Data to process Block Start

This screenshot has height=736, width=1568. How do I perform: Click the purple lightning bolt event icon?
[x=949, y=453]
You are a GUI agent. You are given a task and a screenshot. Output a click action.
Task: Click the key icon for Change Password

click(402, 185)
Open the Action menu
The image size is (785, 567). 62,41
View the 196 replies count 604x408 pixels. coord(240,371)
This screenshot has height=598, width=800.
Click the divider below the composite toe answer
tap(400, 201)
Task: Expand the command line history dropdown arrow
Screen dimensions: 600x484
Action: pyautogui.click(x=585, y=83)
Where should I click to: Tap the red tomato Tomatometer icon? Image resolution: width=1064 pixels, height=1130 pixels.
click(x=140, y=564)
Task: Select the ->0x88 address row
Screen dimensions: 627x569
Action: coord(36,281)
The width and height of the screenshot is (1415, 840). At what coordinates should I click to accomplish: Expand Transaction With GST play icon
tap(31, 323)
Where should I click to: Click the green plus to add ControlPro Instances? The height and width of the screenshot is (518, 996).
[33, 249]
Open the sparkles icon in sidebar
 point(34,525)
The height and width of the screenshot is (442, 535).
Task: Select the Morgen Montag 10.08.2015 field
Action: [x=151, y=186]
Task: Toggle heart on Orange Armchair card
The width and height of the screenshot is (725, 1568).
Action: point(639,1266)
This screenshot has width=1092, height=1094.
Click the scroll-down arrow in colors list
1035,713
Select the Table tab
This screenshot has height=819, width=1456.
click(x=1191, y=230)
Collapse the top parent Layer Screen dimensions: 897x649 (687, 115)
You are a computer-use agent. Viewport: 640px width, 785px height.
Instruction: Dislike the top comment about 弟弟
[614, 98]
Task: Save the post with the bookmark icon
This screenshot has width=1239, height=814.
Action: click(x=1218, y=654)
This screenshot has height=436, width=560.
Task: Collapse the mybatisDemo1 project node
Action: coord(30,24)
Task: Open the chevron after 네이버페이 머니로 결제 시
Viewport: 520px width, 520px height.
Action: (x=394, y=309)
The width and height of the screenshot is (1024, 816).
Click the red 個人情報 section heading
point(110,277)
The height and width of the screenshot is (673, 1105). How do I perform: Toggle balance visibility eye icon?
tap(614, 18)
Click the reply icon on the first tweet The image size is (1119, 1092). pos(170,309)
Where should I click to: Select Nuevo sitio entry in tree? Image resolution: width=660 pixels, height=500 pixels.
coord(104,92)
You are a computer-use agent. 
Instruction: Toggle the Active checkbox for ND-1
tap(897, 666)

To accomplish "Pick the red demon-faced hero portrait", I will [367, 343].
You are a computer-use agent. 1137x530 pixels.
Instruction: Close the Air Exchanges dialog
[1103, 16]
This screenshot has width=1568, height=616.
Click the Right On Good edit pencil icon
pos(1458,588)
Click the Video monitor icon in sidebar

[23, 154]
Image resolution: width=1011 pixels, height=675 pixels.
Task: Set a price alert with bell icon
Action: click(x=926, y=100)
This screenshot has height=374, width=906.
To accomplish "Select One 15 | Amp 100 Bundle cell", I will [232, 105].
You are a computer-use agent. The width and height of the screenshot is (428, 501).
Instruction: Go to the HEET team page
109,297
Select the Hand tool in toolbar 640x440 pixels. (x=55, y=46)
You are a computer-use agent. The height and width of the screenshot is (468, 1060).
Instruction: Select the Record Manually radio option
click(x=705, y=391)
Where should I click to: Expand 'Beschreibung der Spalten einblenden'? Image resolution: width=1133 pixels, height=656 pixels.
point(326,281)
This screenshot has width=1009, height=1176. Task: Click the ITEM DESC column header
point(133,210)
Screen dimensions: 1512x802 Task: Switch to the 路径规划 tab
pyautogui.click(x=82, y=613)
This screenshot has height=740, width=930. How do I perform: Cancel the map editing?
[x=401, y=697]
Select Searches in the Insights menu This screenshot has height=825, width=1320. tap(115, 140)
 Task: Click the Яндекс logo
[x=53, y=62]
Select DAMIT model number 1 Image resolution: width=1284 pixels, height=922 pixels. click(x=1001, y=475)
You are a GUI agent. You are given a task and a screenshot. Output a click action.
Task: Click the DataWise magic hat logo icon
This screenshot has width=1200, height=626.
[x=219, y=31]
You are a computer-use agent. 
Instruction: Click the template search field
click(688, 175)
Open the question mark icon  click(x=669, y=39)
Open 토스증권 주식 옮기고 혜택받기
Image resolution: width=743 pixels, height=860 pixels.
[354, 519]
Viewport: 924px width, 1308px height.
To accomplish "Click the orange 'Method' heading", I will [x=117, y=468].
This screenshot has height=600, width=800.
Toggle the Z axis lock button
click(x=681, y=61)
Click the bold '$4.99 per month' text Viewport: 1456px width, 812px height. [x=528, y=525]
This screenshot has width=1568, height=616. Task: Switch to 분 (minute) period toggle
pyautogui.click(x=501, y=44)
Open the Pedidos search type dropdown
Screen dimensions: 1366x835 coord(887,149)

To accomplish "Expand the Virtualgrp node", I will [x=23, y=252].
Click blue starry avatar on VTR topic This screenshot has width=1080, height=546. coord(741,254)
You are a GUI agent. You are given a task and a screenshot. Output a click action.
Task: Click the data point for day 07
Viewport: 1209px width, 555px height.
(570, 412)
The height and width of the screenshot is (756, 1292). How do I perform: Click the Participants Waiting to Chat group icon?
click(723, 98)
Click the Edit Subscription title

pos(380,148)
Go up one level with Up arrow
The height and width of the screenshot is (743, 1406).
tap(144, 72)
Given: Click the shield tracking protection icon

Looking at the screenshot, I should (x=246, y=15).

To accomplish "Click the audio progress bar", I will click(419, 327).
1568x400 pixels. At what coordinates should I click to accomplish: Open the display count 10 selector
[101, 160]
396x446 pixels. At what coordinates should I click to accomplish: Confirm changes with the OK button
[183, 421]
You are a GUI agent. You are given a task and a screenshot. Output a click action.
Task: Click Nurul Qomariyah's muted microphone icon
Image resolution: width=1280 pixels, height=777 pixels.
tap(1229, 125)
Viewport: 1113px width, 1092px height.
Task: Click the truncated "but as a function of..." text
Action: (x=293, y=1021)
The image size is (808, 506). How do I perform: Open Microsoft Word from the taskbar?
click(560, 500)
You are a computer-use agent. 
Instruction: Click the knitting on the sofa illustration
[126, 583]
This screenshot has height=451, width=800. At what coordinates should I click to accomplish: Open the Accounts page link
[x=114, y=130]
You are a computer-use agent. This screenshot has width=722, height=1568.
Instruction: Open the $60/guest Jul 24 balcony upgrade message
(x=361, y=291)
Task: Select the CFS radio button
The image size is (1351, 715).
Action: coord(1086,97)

Data to process Block End

Exercise description: Please output the full listing, keeping every character the same.

Result of this exercise:
This screenshot has height=736, width=1568. How do I perform: Click the purple lightning bolt event icon?
[x=949, y=453]
You are a GUI agent. You are given a task and a screenshot. Output a click action.
Task: Click the key icon for Change Password

click(402, 185)
Open the Action menu
The image size is (785, 567). 62,41
View the 196 replies count 604x408 pixels. coord(240,371)
This screenshot has height=598, width=800.
Click the divider below the composite toe answer
tap(400, 201)
Task: Expand the command line history dropdown arrow
Screen dimensions: 600x484
Action: pyautogui.click(x=585, y=83)
Where should I click to: Tap the red tomato Tomatometer icon? Image resolution: width=1064 pixels, height=1130 pixels.
click(x=140, y=564)
Task: Select the ->0x88 address row
Screen dimensions: 627x569
Action: coord(36,281)
The width and height of the screenshot is (1415, 840). At what coordinates should I click to accomplish: Expand Transaction With GST play icon
tap(31, 323)
Where should I click to: Click the green plus to add ControlPro Instances? The height and width of the screenshot is (518, 996).
[33, 249]
Open the sparkles icon in sidebar
 point(34,525)
The height and width of the screenshot is (442, 535).
Task: Select the Morgen Montag 10.08.2015 field
Action: [x=151, y=186]
Task: Toggle heart on Orange Armchair card
The width and height of the screenshot is (725, 1568).
Action: point(639,1266)
This screenshot has width=1092, height=1094.
Click the scroll-down arrow in colors list
1035,713
Select the Table tab
This screenshot has height=819, width=1456.
click(x=1191, y=230)
Collapse the top parent Layer Screen dimensions: 897x649 (687, 115)
You are a computer-use agent. Viewport: 640px width, 785px height.
Instruction: Dislike the top comment about 弟弟
[614, 98]
Task: Save the post with the bookmark icon
This screenshot has width=1239, height=814.
Action: click(x=1218, y=654)
This screenshot has height=436, width=560.
Task: Collapse the mybatisDemo1 project node
Action: coord(30,24)
Task: Open the chevron after 네이버페이 머니로 결제 시
Viewport: 520px width, 520px height.
Action: (x=394, y=309)
The width and height of the screenshot is (1024, 816).
Click the red 個人情報 section heading
point(110,277)
The height and width of the screenshot is (673, 1105). How do I perform: Toggle balance visibility eye icon?
tap(614, 18)
Click the reply icon on the first tweet The image size is (1119, 1092). pos(170,309)
Where should I click to: Select Nuevo sitio entry in tree? Image resolution: width=660 pixels, height=500 pixels.
coord(104,92)
You are a computer-use agent. 
Instruction: Toggle the Active checkbox for ND-1
tap(897, 666)

To accomplish "Pick the red demon-faced hero portrait", I will [367, 343].
You are a computer-use agent. 1137x530 pixels.
Instruction: Close the Air Exchanges dialog
[1103, 16]
This screenshot has width=1568, height=616.
Click the Right On Good edit pencil icon
pos(1458,588)
Click the Video monitor icon in sidebar

[23, 154]
Image resolution: width=1011 pixels, height=675 pixels.
Task: Set a price alert with bell icon
Action: click(x=926, y=100)
This screenshot has height=374, width=906.
To accomplish "Select One 15 | Amp 100 Bundle cell", I will [232, 105].
You are a computer-use agent. The width and height of the screenshot is (428, 501).
Instruction: Go to the HEET team page
109,297
Select the Hand tool in toolbar 640x440 pixels. (x=55, y=46)
You are a computer-use agent. The height and width of the screenshot is (468, 1060).
Instruction: Select the Record Manually radio option
click(x=705, y=391)
Where should I click to: Expand 'Beschreibung der Spalten einblenden'? Image resolution: width=1133 pixels, height=656 pixels.
point(326,281)
This screenshot has width=1009, height=1176. Task: Click the ITEM DESC column header
point(133,210)
Screen dimensions: 1512x802 Task: Switch to the 路径规划 tab
pyautogui.click(x=82, y=613)
This screenshot has height=740, width=930. How do I perform: Cancel the map editing?
[x=401, y=697]
Select Searches in the Insights menu This screenshot has height=825, width=1320. tap(115, 140)
 Task: Click the Яндекс logo
[x=53, y=62]
Select DAMIT model number 1 Image resolution: width=1284 pixels, height=922 pixels. click(x=1001, y=475)
You are a GUI agent. You are given a task and a screenshot. Output a click action.
Task: Click the DataWise magic hat logo icon
This screenshot has width=1200, height=626.
[x=219, y=31]
You are a computer-use agent. 
Instruction: Click the template search field
click(688, 175)
Open the question mark icon  click(x=669, y=39)
Open 토스증권 주식 옮기고 혜택받기
Image resolution: width=743 pixels, height=860 pixels.
[354, 519]
Viewport: 924px width, 1308px height.
To accomplish "Click the orange 'Method' heading", I will [x=117, y=468].
This screenshot has height=600, width=800.
Toggle the Z axis lock button
click(x=681, y=61)
Click the bold '$4.99 per month' text Viewport: 1456px width, 812px height. [x=528, y=525]
This screenshot has width=1568, height=616. Task: Switch to 분 (minute) period toggle
pyautogui.click(x=501, y=44)
Open the Pedidos search type dropdown
Screen dimensions: 1366x835 coord(887,149)

To accomplish "Expand the Virtualgrp node", I will [x=23, y=252].
Click blue starry avatar on VTR topic This screenshot has width=1080, height=546. coord(741,254)
You are a GUI agent. You are given a task and a screenshot. Output a click action.
Task: Click the data point for day 07
Viewport: 1209px width, 555px height.
(570, 412)
The height and width of the screenshot is (756, 1292). How do I perform: Click the Participants Waiting to Chat group icon?
click(723, 98)
Click the Edit Subscription title

pos(380,148)
Go up one level with Up arrow
The height and width of the screenshot is (743, 1406).
tap(144, 72)
Given: Click the shield tracking protection icon

Looking at the screenshot, I should (x=246, y=15).

To accomplish "Click the audio progress bar", I will click(419, 327).
1568x400 pixels. At what coordinates should I click to accomplish: Open the display count 10 selector
[101, 160]
396x446 pixels. At what coordinates should I click to accomplish: Confirm changes with the OK button
[183, 421]
You are a GUI agent. You are given a task and a screenshot. Output a click action.
Task: Click Nurul Qomariyah's muted microphone icon
Image resolution: width=1280 pixels, height=777 pixels.
tap(1229, 125)
Viewport: 1113px width, 1092px height.
Task: Click the truncated "but as a function of..." text
Action: (x=293, y=1021)
The image size is (808, 506). How do I perform: Open Microsoft Word from the taskbar?
click(560, 500)
You are a computer-use agent. 
Instruction: Click the knitting on the sofa illustration
[126, 583]
This screenshot has height=451, width=800. At what coordinates should I click to accomplish: Open the Accounts page link
[x=114, y=130]
You are a computer-use agent. This screenshot has width=722, height=1568.
Instruction: Open the $60/guest Jul 24 balcony upgrade message
(x=361, y=291)
Task: Select the CFS radio button
The image size is (1351, 715).
Action: coord(1086,97)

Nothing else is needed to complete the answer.